- Description of the task -
Set down, with no changes, the items starting with the line that contains "The image size is (1109, 1623)." and going on through the end of the items. Leave the pictures out of your answer.

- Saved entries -
==============================
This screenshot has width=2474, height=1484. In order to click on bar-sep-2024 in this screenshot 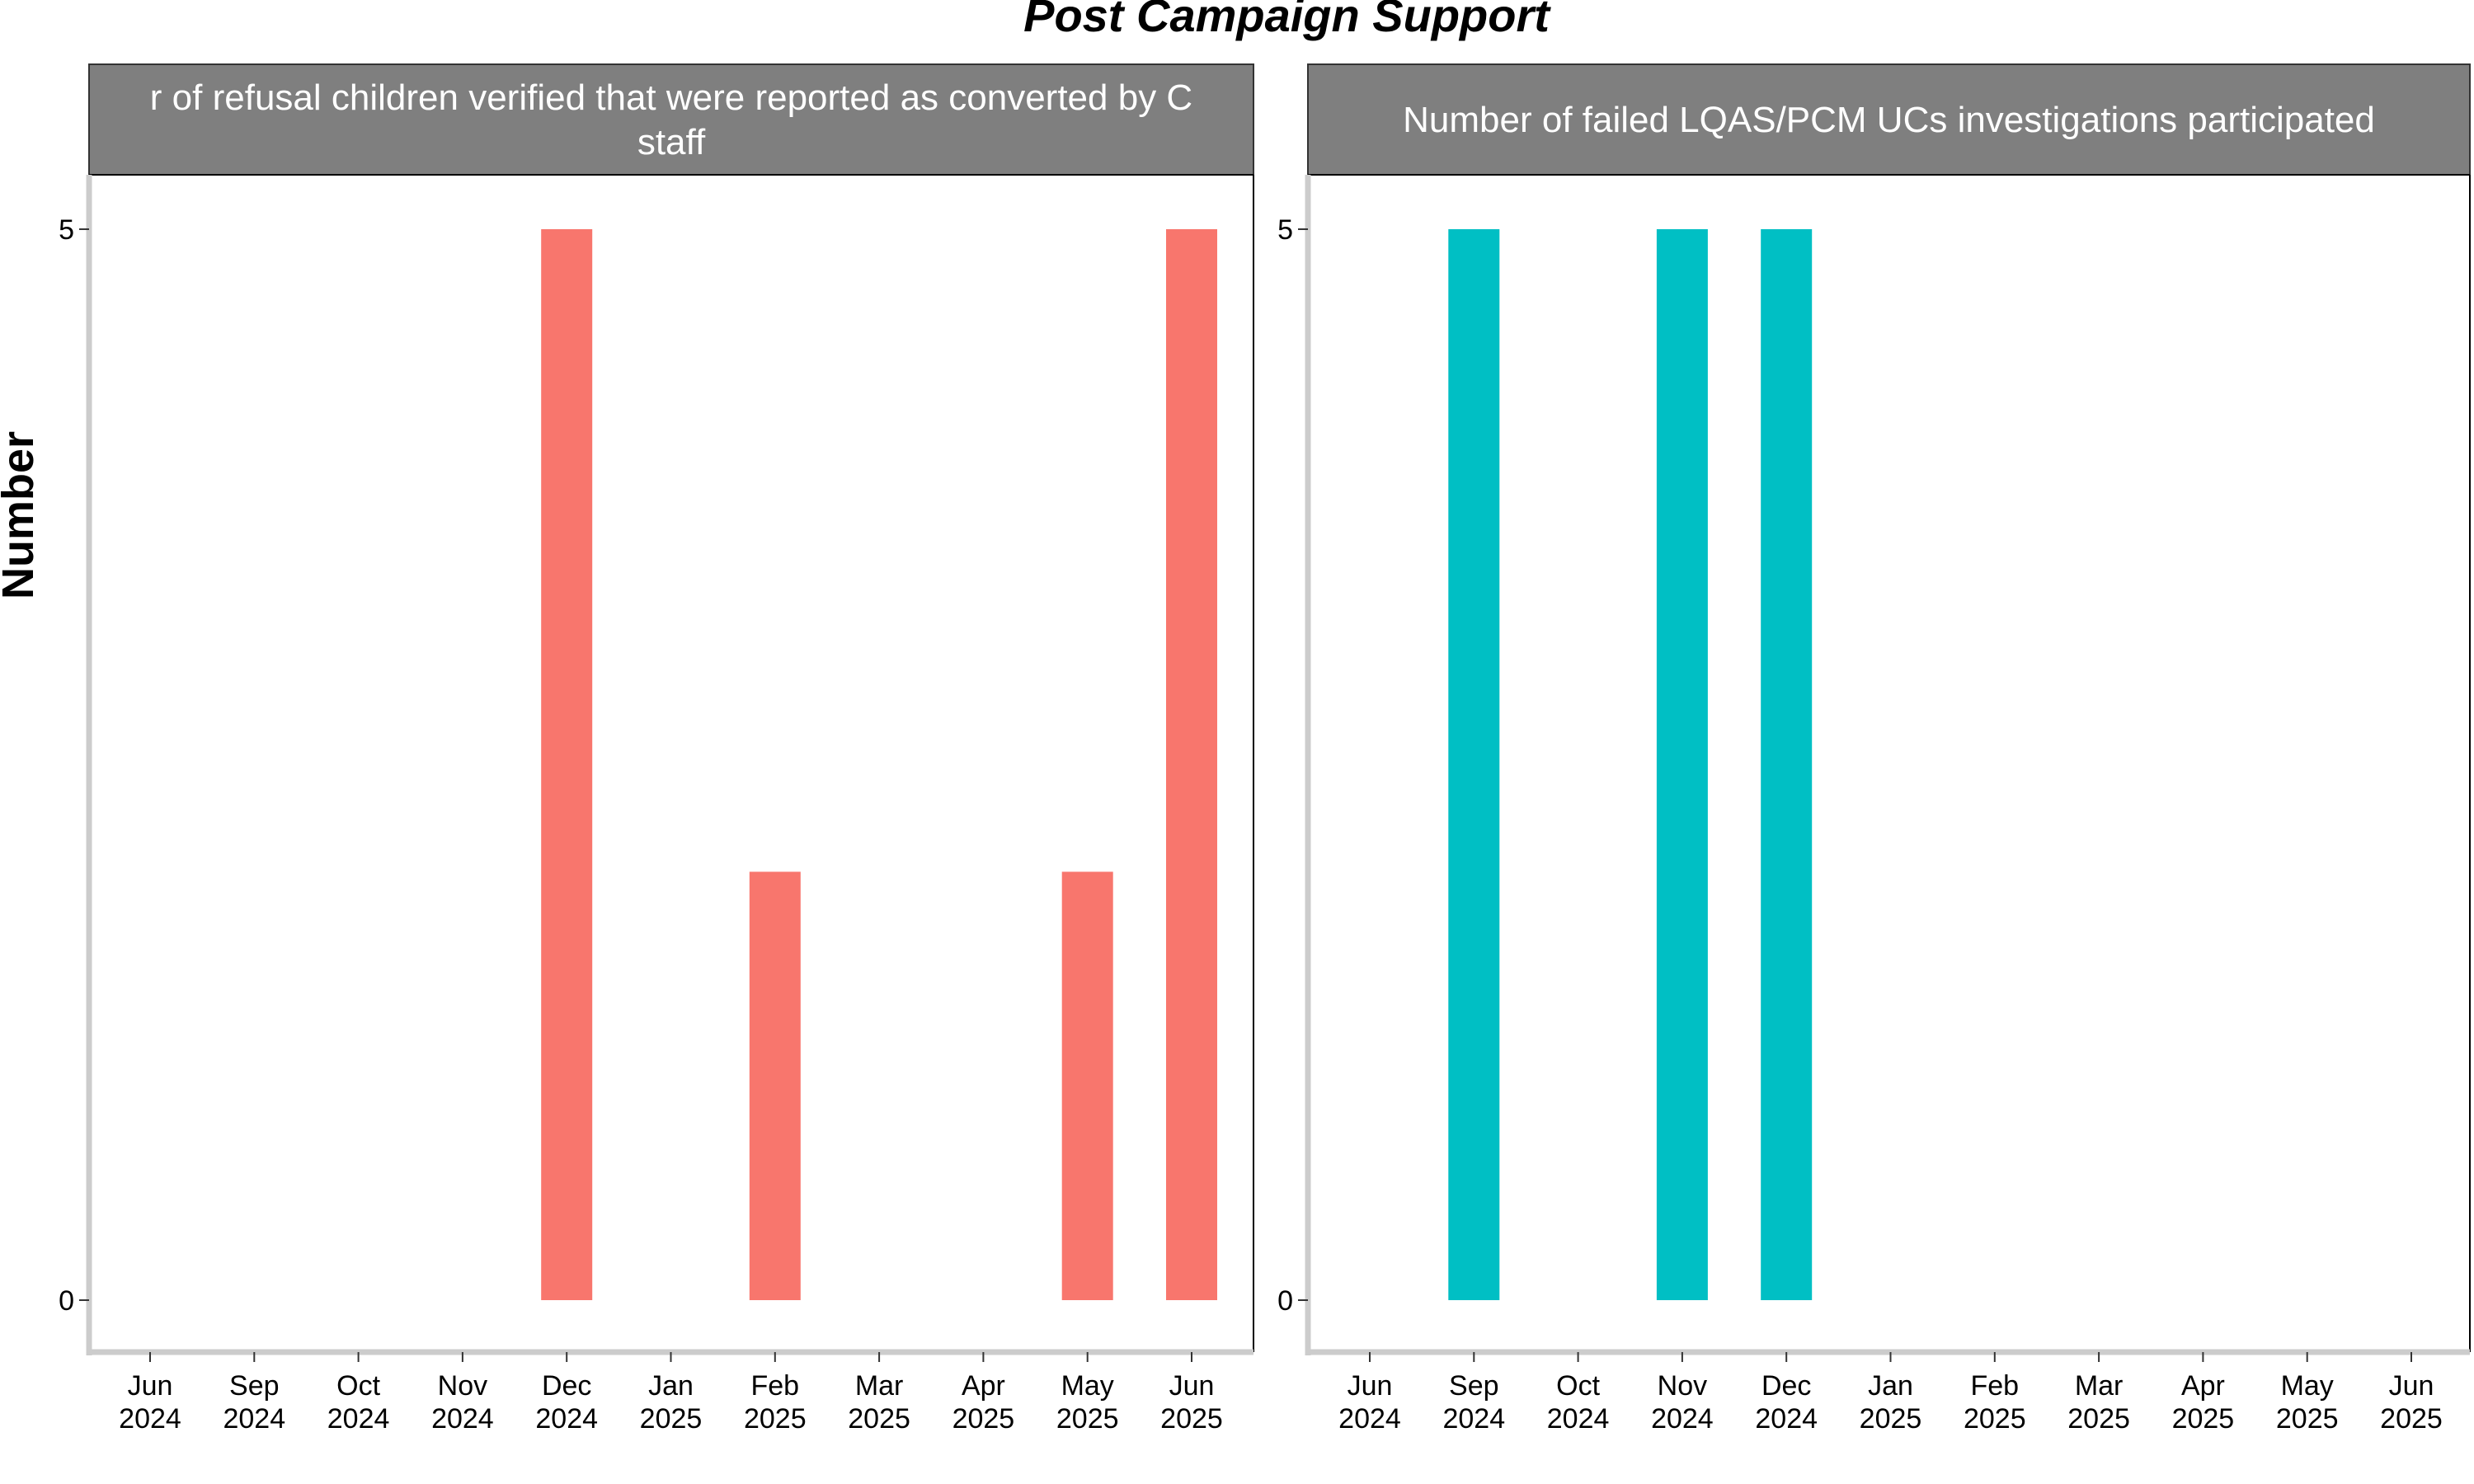, I will do `click(1474, 764)`.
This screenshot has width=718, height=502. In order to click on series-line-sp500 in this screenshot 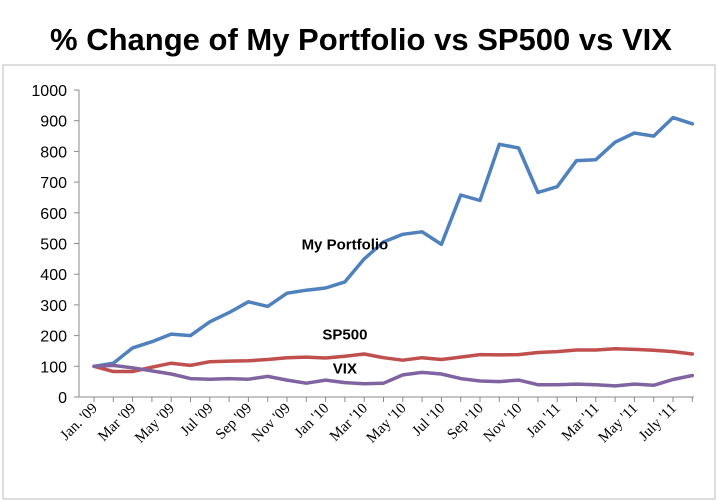, I will do `click(394, 360)`.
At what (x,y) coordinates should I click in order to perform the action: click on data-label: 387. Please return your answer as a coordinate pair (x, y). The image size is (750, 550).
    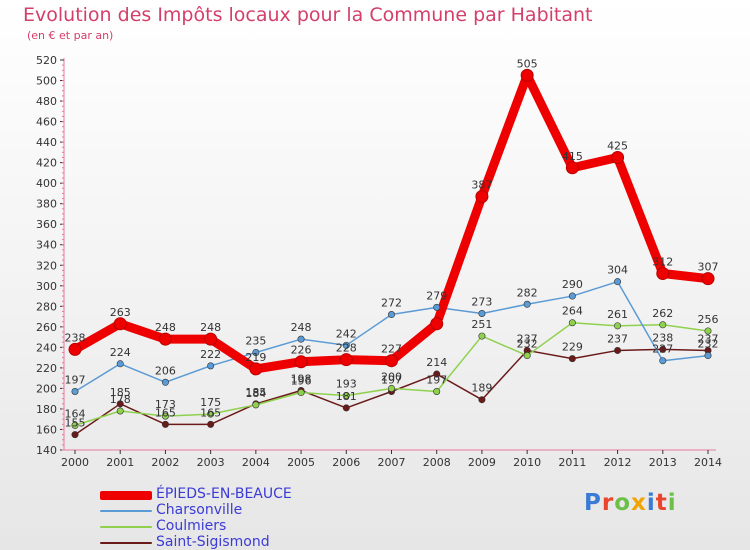
    Looking at the image, I should click on (482, 186).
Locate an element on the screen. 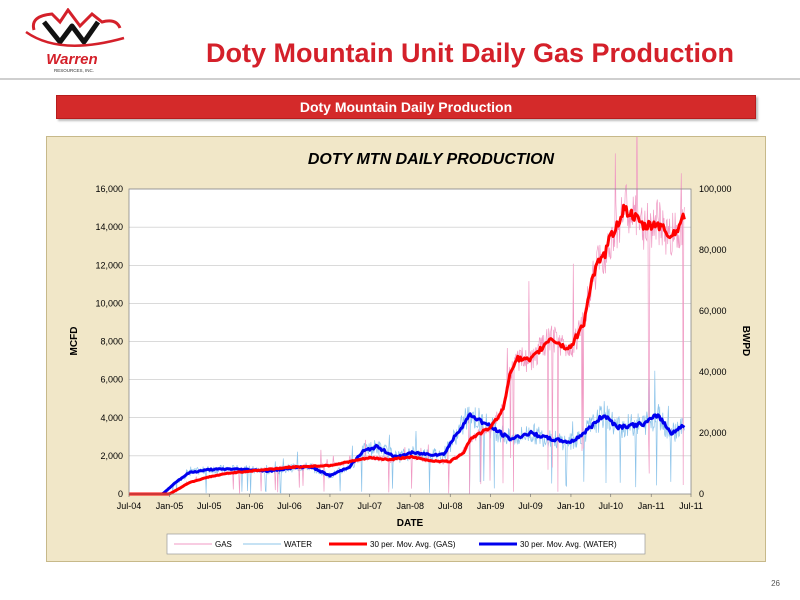  y-tick-label: 2,000 is located at coordinates (112, 456).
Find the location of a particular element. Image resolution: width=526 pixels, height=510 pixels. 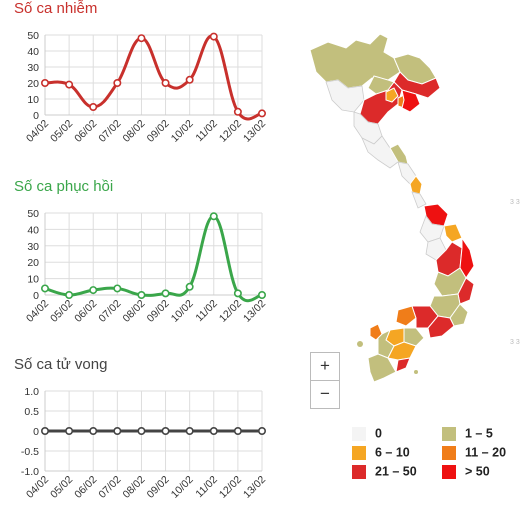

map-region-quangtri is located at coordinates (416, 185).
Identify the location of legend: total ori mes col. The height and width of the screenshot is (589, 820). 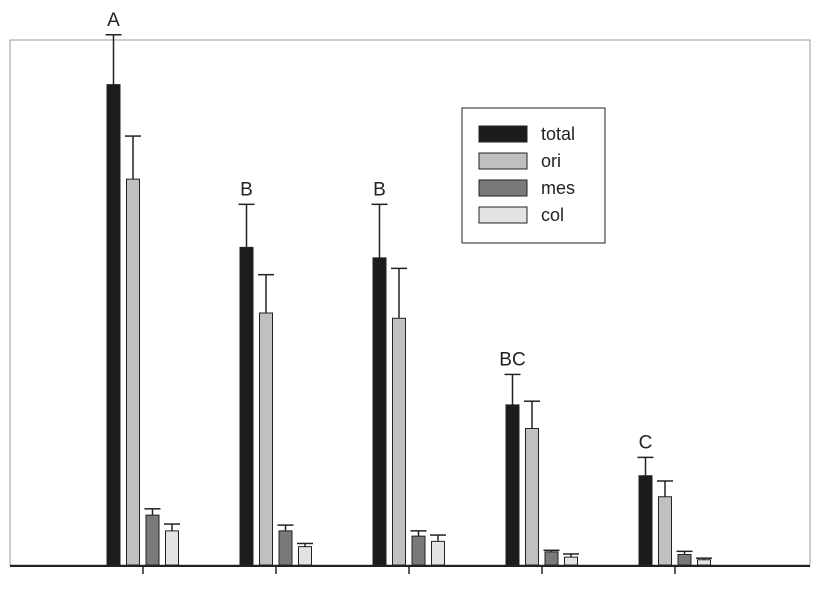
(534, 176).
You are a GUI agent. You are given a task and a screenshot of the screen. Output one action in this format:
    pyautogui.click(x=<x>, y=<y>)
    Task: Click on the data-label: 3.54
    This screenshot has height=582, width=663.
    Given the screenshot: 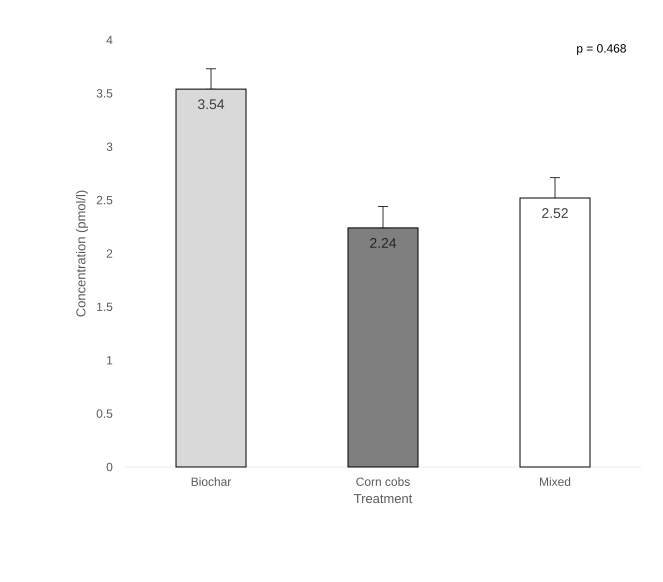 What is the action you would take?
    pyautogui.click(x=211, y=104)
    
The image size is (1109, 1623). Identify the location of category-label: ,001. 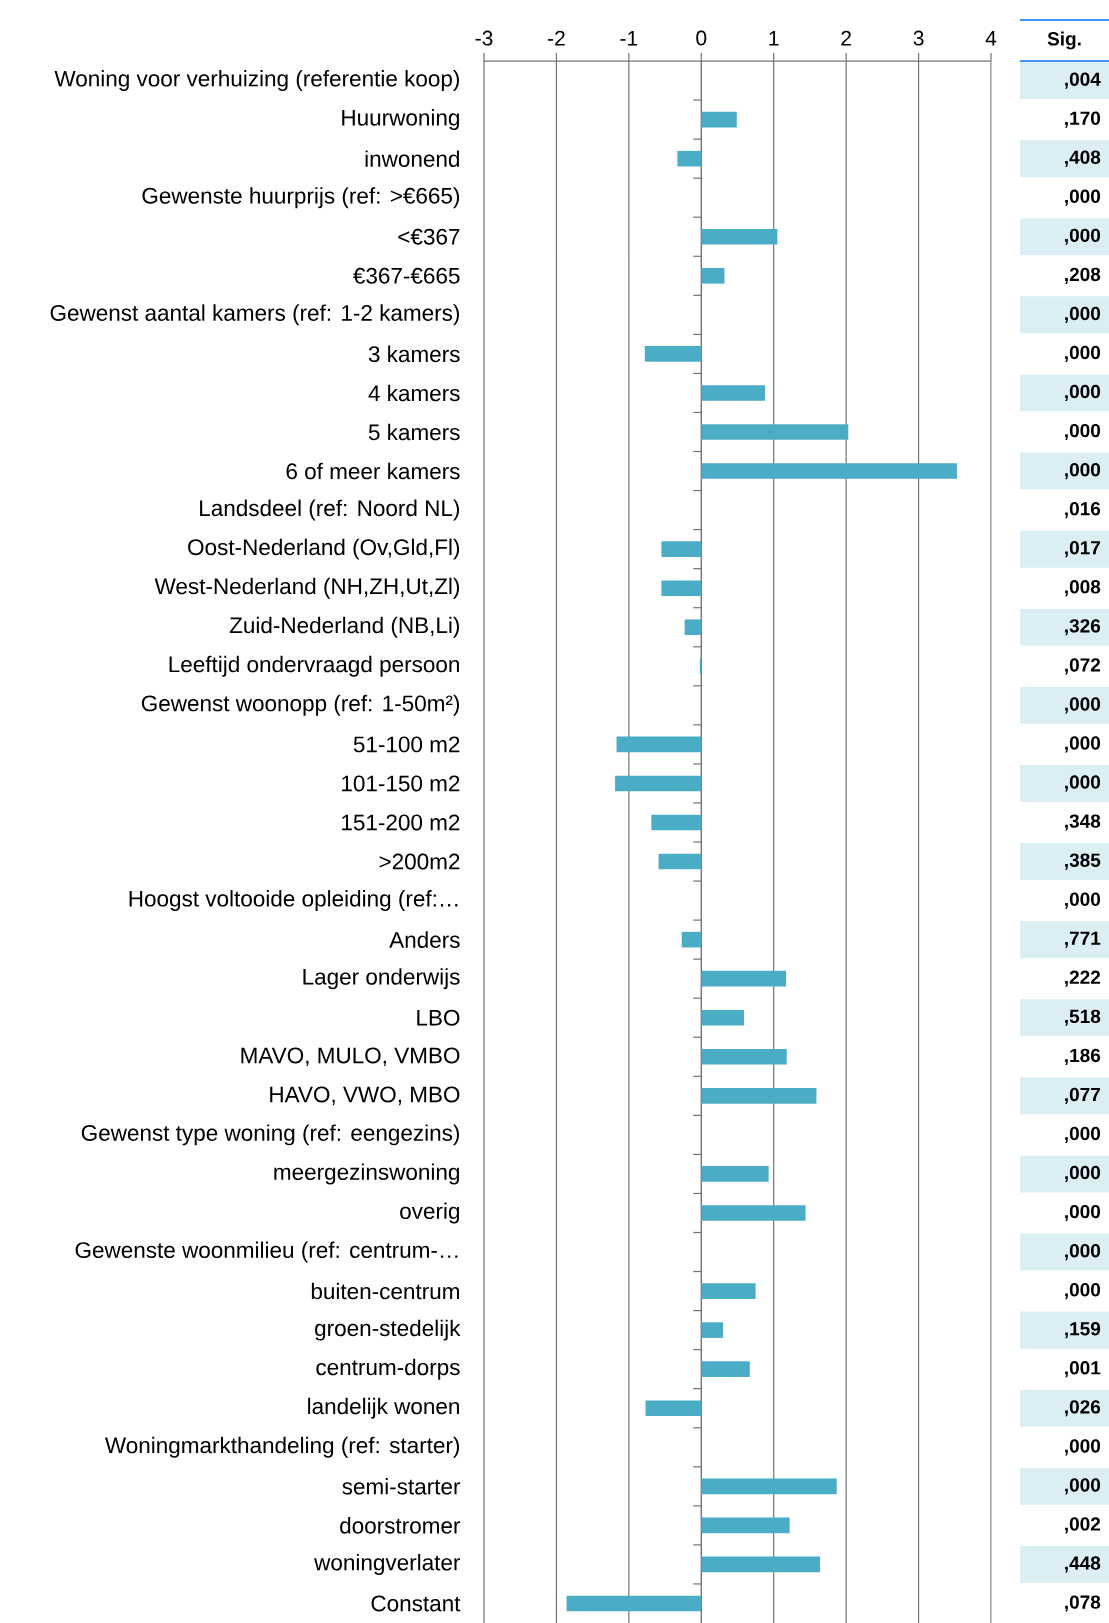
(1083, 1370).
==============================
- Response -
The image size is (1109, 1623). Identify the location of category-label: ,001. 
(1083, 1370).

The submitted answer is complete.